Work required: Substitute "Which point do I click to" for "Where should I click to" wherever it occurs in the listing below, and write out the listing again with everything else left as it is.

Extracted records:
>>>
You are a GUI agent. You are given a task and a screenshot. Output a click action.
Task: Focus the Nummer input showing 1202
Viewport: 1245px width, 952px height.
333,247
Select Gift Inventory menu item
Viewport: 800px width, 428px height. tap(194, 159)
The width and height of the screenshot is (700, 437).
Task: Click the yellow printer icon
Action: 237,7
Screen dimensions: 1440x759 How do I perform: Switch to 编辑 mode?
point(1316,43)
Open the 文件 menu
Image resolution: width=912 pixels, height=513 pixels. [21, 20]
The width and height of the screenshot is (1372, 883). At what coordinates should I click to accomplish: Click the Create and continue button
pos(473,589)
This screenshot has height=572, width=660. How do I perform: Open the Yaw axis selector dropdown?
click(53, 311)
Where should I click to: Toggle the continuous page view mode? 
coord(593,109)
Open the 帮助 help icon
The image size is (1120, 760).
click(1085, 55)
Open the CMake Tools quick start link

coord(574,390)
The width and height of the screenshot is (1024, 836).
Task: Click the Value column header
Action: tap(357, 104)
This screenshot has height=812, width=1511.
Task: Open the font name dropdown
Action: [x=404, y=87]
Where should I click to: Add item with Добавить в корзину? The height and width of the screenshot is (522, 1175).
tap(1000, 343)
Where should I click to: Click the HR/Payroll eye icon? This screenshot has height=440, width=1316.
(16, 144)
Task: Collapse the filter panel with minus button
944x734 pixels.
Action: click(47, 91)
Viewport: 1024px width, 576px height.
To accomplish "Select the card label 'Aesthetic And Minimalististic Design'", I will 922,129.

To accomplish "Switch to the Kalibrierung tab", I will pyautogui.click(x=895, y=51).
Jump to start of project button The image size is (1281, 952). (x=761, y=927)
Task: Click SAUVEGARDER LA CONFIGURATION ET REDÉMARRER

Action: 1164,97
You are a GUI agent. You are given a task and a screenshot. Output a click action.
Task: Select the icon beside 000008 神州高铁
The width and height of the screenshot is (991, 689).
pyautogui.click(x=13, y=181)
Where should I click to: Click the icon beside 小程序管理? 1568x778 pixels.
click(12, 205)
<<<
Finished exercise:
You are a GUI agent. You are given a task and a screenshot. Output a click action.
Task: Focus the Nummer input showing 1202
Viewport: 1245px width, 952px height.
333,247
Select Gift Inventory menu item
Viewport: 800px width, 428px height. tap(194, 159)
The width and height of the screenshot is (700, 437).
Task: Click the yellow printer icon
Action: 237,7
Screen dimensions: 1440x759 How do I perform: Switch to 编辑 mode?
point(1316,43)
Open the 文件 menu
Image resolution: width=912 pixels, height=513 pixels. [21, 20]
The width and height of the screenshot is (1372, 883). At what coordinates should I click to accomplish: Click the Create and continue button
pos(473,589)
This screenshot has height=572, width=660. How do I perform: Open the Yaw axis selector dropdown?
click(53, 311)
Which point do I click to: Toggle the continuous page view mode? 
coord(593,109)
Open the 帮助 help icon
The image size is (1120, 760).
click(1085, 55)
Open the CMake Tools quick start link

coord(574,390)
The width and height of the screenshot is (1024, 836).
Task: Click the Value column header
Action: tap(357, 104)
This screenshot has height=812, width=1511.
Task: Open the font name dropdown
Action: [x=404, y=87]
Which point do I click to: Add item with Добавить в корзину? The height and width of the screenshot is (522, 1175).
tap(1000, 343)
Which point do I click to: Click the HR/Payroll eye icon? This screenshot has height=440, width=1316.
(16, 144)
Task: Collapse the filter panel with minus button
944x734 pixels.
Action: click(47, 91)
Viewport: 1024px width, 576px height.
To accomplish "Select the card label 'Aesthetic And Minimalististic Design'", I will 922,129.

To accomplish "Switch to the Kalibrierung tab", I will pyautogui.click(x=895, y=51).
Jump to start of project button The image size is (1281, 952). (x=761, y=927)
Task: Click SAUVEGARDER LA CONFIGURATION ET REDÉMARRER

Action: 1164,97
You are a GUI agent. You are given a task and a screenshot. Output a click action.
Task: Select the icon beside 000008 神州高铁
The width and height of the screenshot is (991, 689).
pyautogui.click(x=13, y=181)
Which point do I click to: Click the icon beside 小程序管理? 1568x778 pixels.
click(12, 205)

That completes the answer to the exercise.